For those interested in joining our Lab, please visit the OPEN POSITIONS page for more information!
|Farshad Abdollah-Nia, Ph.D., Postdoctoral Fellow|
I am interested in understanding how bacterial cells manage the production of proteins, as well as the flux of metabolites in different growth conditions. I use mass spectrometry to quantify protein levels on a cell-wide scale in E. coli. Then I apply mathematical models that describe the dynamics of large groups of proteins. These models help us understand global resource allocation strategies in cells and enable us to predict the growth and the makeup of the cells in various environments.
Contact: firstname.lastname@example.org | LinkedIn
|Xiyu Dong, B.S., Graduate Student|
My interest is in bacterial ribosome biogenesis. Ribosome assembly is a complicated but rapid process in vivo. An in vitro ribosome reconstruction system can slow this process and provide the insights into the mechanism of ribosome assembly. I’m now working on the visualization of incomplete ribosome particles with cryo-EM. Besides, I’m also interested in identifying RNA modifications in bacteria by quantitative mass spectrometry.
|John Hammond, Ph.D., Biophysics Core Director|
I am interested in the assembly, function, and structure of viral/host ribonucleoprotein complexes. Of late, we have been studying the assembly of a nuclear export complex required for HIV-1 replication, as well as understanding the assembly of the HIV-1 virus. This work uses a variety of biochemical, biophysical and cellular biology techniques to provide a universal structural and functional view of these RNP processes.
|Joan Lee, B.S., Research Assistant|
I earned a B.S. in Biochemistry/Chemistry from the University of California, San Diego, and graduated with the highest departmental honors. During my undergraduate research, I studied the binding affinity between NFκB and transcription coactivators, such as ribosomal protein S3, and their binding affinity with various DNA. I am currently studying ribosomal intermediates in E.coli using cryo-electron tomography in the Williamson and Grotjahn Labs.
|Anna Popova, Ph.D., Staff Scientist|
I am particularly fond of rRNA modifications! All different kinds, found in bacteria, yeast, and human cells. Using modern mass spectrometry tools, I can identify and quantify relative abundance of RNA modifications in mature ribosomes and the intermediates. This quantitative approach proved to be effective in understanding modifications as part of the ribosome biogenesis process.
Contact: email@example.com | LinkedIn | ResearchGate |
|Julia Polay, Lab Administrative Coordinator|
While my own background stems from an education and career outside of the sciences, I have spent the better part of the last decade surrounded by chemists. My previous experiences have demanded acute organization, clear communication, and an eye for detail. Nothing gives me more fulfillment than supporting a team of great minds and helping them achieve results.
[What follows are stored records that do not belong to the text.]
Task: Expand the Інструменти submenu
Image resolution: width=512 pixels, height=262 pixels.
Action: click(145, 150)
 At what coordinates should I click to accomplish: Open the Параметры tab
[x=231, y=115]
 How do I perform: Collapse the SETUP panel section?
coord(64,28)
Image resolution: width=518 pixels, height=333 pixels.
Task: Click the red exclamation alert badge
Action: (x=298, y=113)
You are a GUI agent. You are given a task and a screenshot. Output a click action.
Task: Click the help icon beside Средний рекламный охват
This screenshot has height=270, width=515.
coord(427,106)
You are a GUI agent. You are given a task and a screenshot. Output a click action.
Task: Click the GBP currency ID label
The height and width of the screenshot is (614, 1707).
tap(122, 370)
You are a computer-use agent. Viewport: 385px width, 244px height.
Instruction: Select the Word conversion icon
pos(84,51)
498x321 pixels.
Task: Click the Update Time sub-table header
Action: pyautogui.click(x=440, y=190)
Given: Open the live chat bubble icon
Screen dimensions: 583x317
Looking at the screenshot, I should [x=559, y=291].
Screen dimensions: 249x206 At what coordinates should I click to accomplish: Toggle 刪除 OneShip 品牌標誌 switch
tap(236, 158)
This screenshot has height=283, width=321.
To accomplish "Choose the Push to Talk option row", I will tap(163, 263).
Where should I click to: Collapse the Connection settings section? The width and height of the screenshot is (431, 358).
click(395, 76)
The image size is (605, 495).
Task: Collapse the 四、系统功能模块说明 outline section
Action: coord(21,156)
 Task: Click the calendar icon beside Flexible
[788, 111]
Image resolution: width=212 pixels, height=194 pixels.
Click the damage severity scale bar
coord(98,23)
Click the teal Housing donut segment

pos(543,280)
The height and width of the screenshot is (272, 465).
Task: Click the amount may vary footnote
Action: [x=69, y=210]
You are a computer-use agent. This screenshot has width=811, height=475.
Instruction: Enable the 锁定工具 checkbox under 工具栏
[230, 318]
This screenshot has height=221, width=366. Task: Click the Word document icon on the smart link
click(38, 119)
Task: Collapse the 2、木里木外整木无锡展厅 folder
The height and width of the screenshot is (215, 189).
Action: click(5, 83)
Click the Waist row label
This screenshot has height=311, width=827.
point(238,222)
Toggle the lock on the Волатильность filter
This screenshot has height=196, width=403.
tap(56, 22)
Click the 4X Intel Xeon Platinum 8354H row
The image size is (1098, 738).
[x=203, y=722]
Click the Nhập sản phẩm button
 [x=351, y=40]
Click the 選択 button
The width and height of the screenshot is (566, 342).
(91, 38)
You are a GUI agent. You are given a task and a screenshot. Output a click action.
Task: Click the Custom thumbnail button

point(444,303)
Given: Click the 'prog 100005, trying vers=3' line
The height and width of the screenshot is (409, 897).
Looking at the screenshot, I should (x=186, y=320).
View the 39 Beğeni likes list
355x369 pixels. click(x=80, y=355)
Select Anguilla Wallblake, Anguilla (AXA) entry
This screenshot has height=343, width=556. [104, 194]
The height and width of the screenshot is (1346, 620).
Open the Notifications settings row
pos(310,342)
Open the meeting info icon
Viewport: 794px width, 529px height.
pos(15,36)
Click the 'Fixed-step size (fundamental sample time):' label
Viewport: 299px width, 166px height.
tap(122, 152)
Contact: firstname.lastname@example.org | LinkedIn
|Lincoln Scott, Ph.D., Visiting Investigator|
I am interested in the chemo-enzymatic synthesis of isotopically labeled nucleotides and nucleotide analogs. These compounds are used in a variety of NMR and mass spectrometry based biophysical studies of RNA and RNA-protein complexes. This work has led to the formation of Cassia LLC, a company that prepares isotopically labeled primary metabolites for the biophysical research community.
Contact: Cassia, LLC | LinkedIn | ResearchGate
|Kai Sheng, B.S., Graduate Student|
I was trained as a chemical biologist during my undergraduate research, developing methodology in protein modifications and its applications in therapeutics. I also had one year working with Floyd Romesberg, exploring the exciting semi-synthetic organism. Now I turned my research interest to ribosomes, one of the most beautiful, sophisticated and meanwhile complex systems in biology. I am now using the in vitro ribosome assembly assay to screen inhibitors which are specific for the assembling process.
|Qing “Sunny” Zhao, M.S., Rotation Student|
I obtained my Master of Science Degree in Biochemistry and Molecular Biology from the University of Southern California, where I have focused on the research field of epigenetics. I am now fascinated by the studies related to the role of RNA modifications in regulating gene expression and other critical cellular processes. Currently, as a rotation student in Dr. Williamson’s laboratory, I am working on a project that aims to investigate the interactome of several RNA methyltransferases modifying E. coli ribosome 50S subunit during the ribosome assembly process.
|Poppy Chen, Research Intern|
I’m currently an undergraduate student at UCSD, majoring in Biochemistry/Chemistry. I conducted my previous undergraduate research on protein-drug conjugate that can target ovarian cancer cells. Currently, I turned my research interest to structural biology. As an intern in this lab, I’m working on projects to probe E.coli ribosome assembly in vivo.